In [1]:
#Import relevant libraries
from collections import defaultdict, deque
import os
import re
import pandas as pd
import numpy as np
import json
from predpatt import load_conllu
from predpatt import PredPatt
from predpatt import PredPattOpts
from itertools import combinations
from collections import Iterable
from random import shuffle
import csv
from factslab.datastructures import ConstituencyTree, DependencyTree

In [2]:
#Data Locations:
home_dir = "/Users"
ud_train  =  home_dir + "/sidvash/Dropbox//facts_lab/veridicality_sid/UD_English/en-ud-train.conllu"
ud_dev  =  home_dir + "/sidvash/Dropbox/facts_lab/veridicality_sid/UD_English/en-ud-dev.conllu"
ud_test  =  home_dir + "/sidvash/Dropbox/facts_lab/veridicality_sid/UD_English/en-ud-test.conllu"
ud_data = [ud_train, ud_dev, ud_test]
it_happnd = home_dir + "/sidvash/Dropbox/facts_lab/veridicality_sid/it-happened_eng_ud1.2_07092017.tsv"

#Taken from github - includes doc ids and sent ids
ud_train_detailed =  home_dir + "/sidvash/Dropbox/facts_lab/veridicality_sid/UD_English/en_ewt-ud-train.conllu"
ud_dev_detailed =  home_dir + "/sidvash/Dropbox/facts_lab/veridicality_sid/UD_English/en_ewt-ud-dev.conllu"
ud_test_detailed =  home_dir + "/sidvash/Dropbox/facts_lab/veridicality_sid/UD_English/en_ewt-ud-test.conllu"

ud_trees = home_dir + "/sidvash/Dropbox/facts_lab/UD_data_trees/structures.tsv"

null_str = "_null_"

## Load Sentence Mappings:

In [3]:
struct_dict = {}

with open(ud_trees, 'r') as f:
    structs_sents = [line.strip().split('\t') for line in f]

for sent_id, tree_list, sent in structs_sents:
    struct_dict[sent_id] = DependencyTree.fromstring(tree_list)
    struct_dict[sent_id].sentence = sent.split(" ")
    
print(struct_dict['en-ud-dev.conllu sent_1'].sentence)

['From', 'the', 'AP', 'comes', 'this', 'story', ':']

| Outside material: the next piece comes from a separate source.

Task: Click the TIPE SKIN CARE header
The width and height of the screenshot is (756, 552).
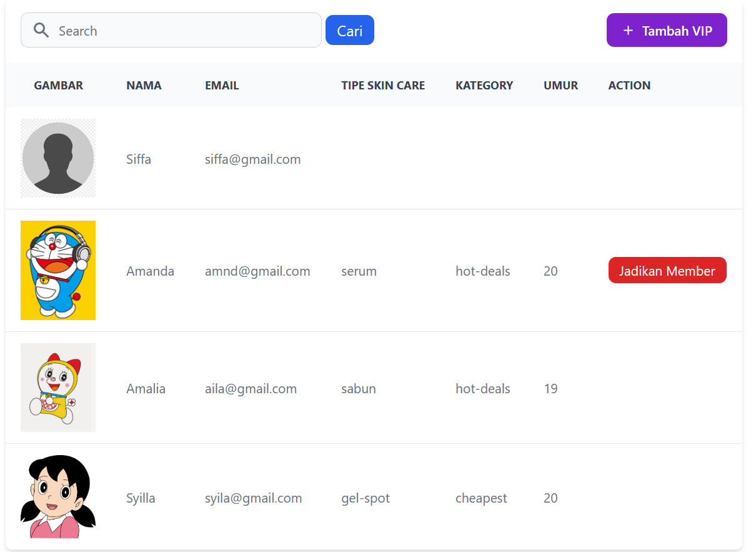Action: click(383, 85)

## Load Structures (Dependency Graph object)

In [4]:
from nltk import DependencyGraph
import re
ud_path = home_dir + "/sidvash/Dropbox/facts_lab/veridicality_sid/UD_English/"

def html_ify(s):
    '''
        Takes care of &quot &lsqb &rsqb &#39
    '''
    html_string = re.sub(r'\)', r'&rcrb;', s)
    html_string = re.sub(r'\(', r'&lcrb;', html_string)
    return html_string

def get_structs(ud_path):
    files = ['en-ud-train.conllu', 'en-ud-dev.conllu', 'en-ud-test.conllu']
    structures = {}
    for file in files:
        with open(ud_path + file, 'r') as f:
            iden = 0
            a = ""
            words = []
            for line in f:
                if line != "\n":
                    a += line
                    words.append(line.split("\t")[1])
                else:
                    iden += 1
                    a = html_ify(a)
                    structure = DependencyGraph(a, top_relation_label='root')
                    sent = " ".join(words)
                    sent = html_ify(sent)
                    sent_id = file + " sent_" + str(iden)
                    structures[sent_id] = structure
                    a = ""
                    words = []
    return structures

structures = get_structs(ud_path)

## Happen data

In [5]:
#Extract Sentence IDS of event-happening sentences
data = pd.read_csv(it_happnd , sep='\t')

#Select only sentences which did happen
happnd = data[data.Happened == "true"]

#Select only sentences with high confidence
happnd = happnd[happnd.Confidence.isin(['4', '3'])]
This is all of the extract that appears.